[Set problem]:
Turn the entries below, from the line containing "This screenshot has height=1041, width=1148." through the line containing "point(1003,468)", into a Markdown table with the columns Row and Entry line. Skip blank lines, and leave the pictures out.

[Given entries]:
'''

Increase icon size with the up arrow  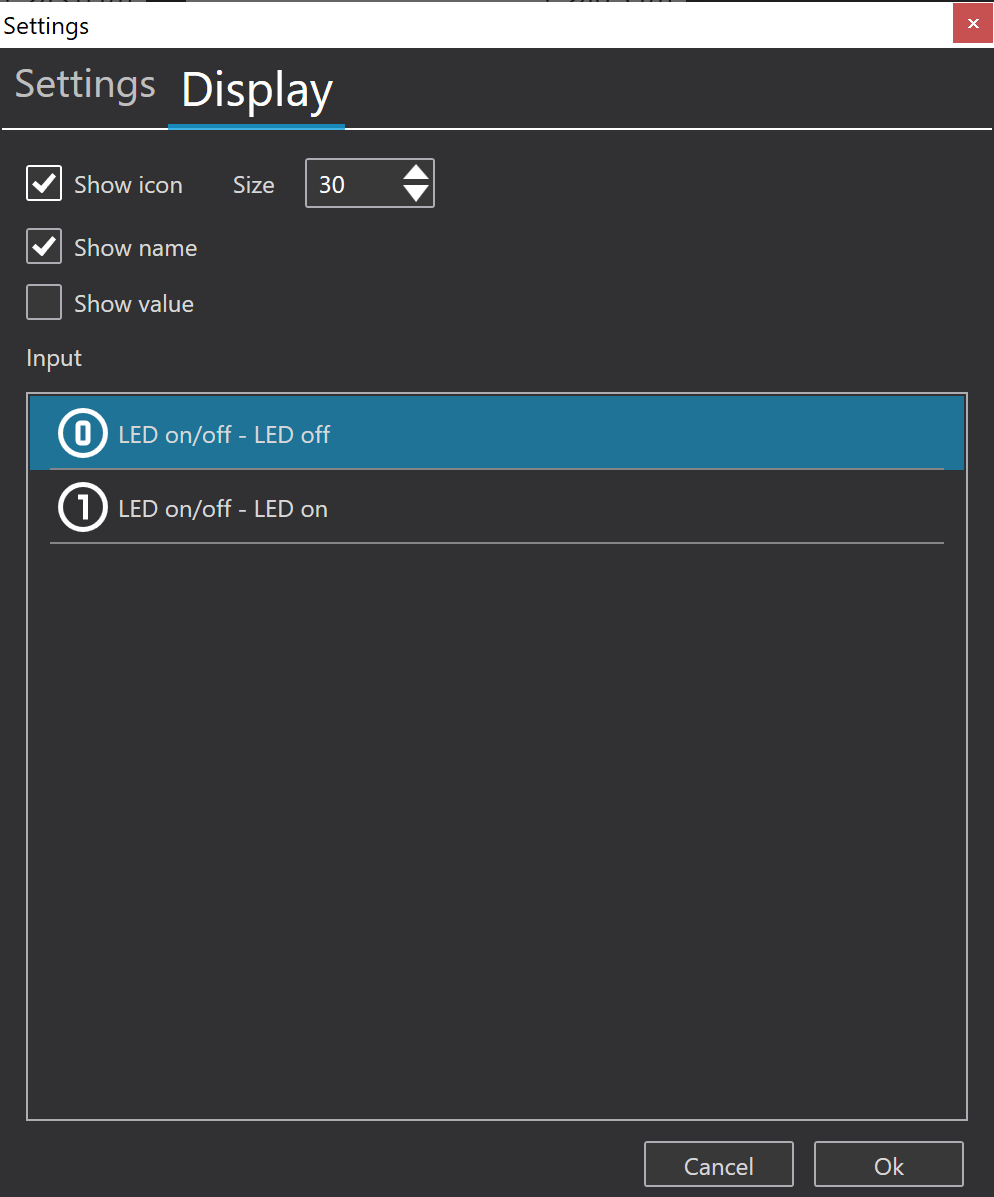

'''
'''

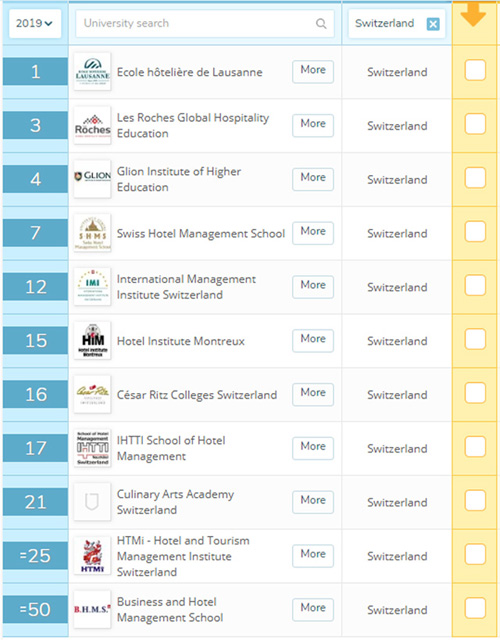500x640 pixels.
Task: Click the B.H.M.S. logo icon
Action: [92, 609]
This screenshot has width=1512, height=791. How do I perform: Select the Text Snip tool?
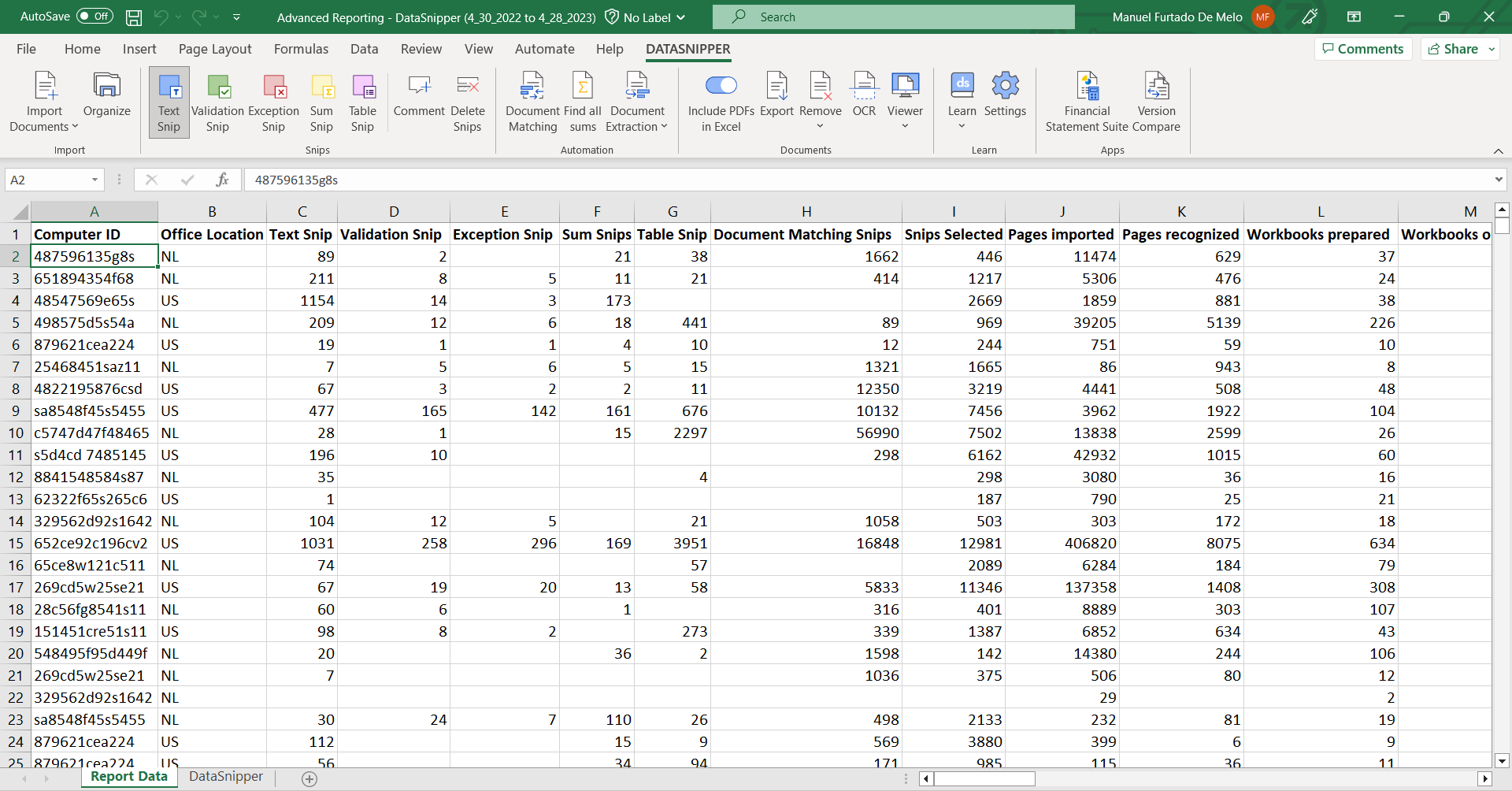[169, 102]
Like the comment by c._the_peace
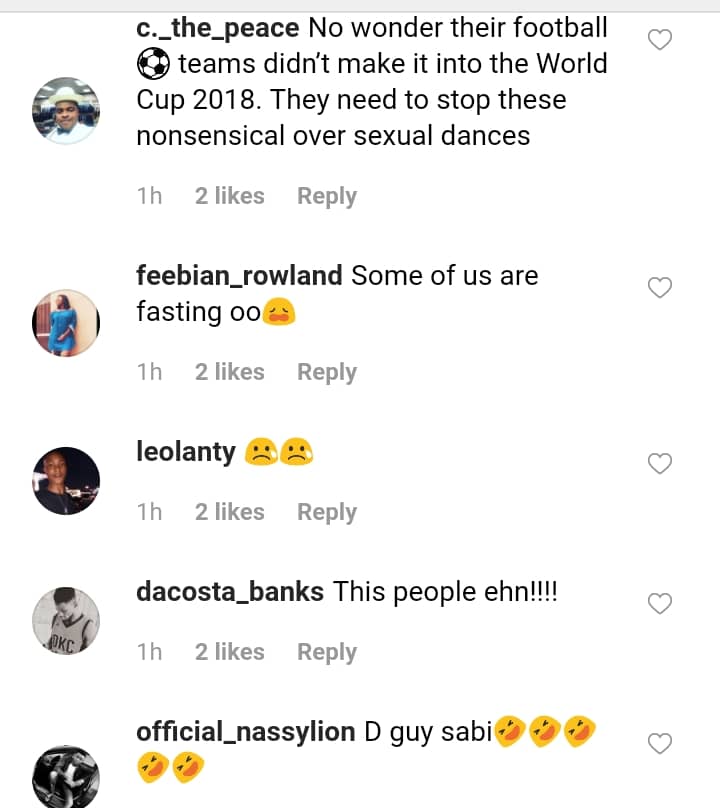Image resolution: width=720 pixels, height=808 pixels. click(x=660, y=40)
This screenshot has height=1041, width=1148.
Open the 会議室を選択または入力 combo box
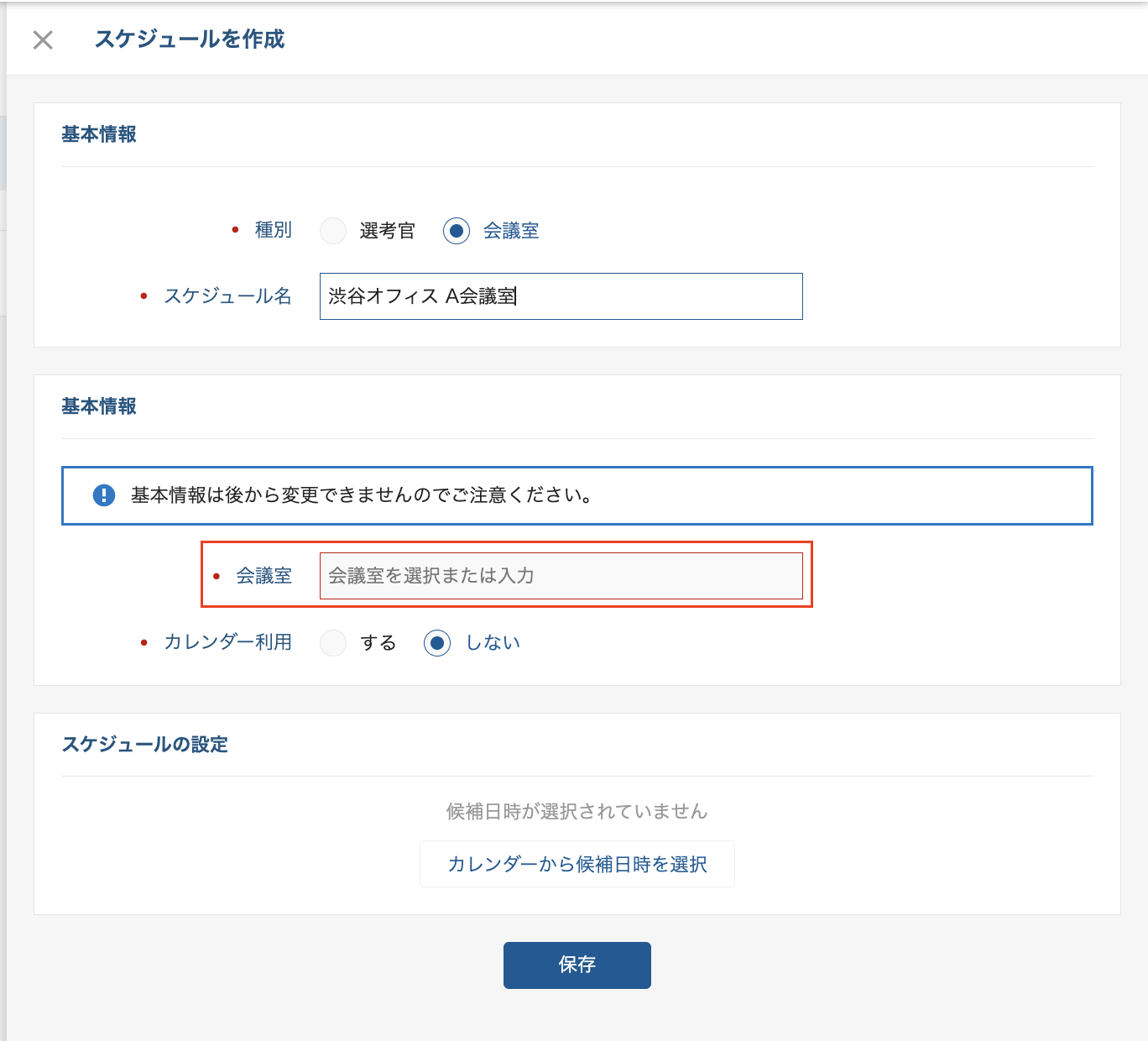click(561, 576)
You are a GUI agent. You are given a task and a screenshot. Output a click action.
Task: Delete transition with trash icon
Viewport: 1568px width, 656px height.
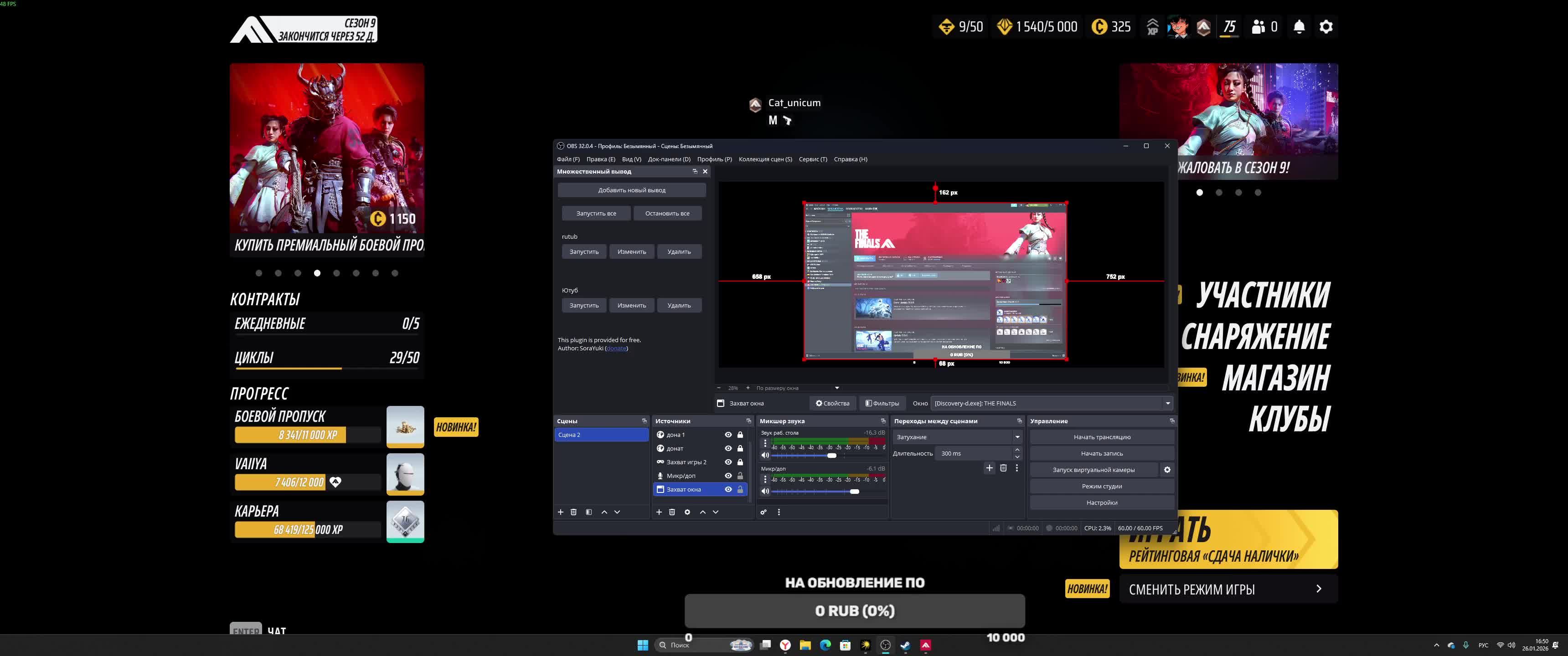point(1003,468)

'''

[Result of this exercise]:
| Row | Entry line |
|---|---|
| 1 | This screenshot has height=1041, width=1148. |
| 2 | Open the 会議室を選択または入力 combo box |
| 3 | click(561, 576) |
| 4 | You are a GUI agent. You are given a task and a screenshot. Output a click action. |
| 5 | Task: Delete transition with trash icon |
| 6 | Viewport: 1568px width, 656px height. |
| 7 | point(1003,468) |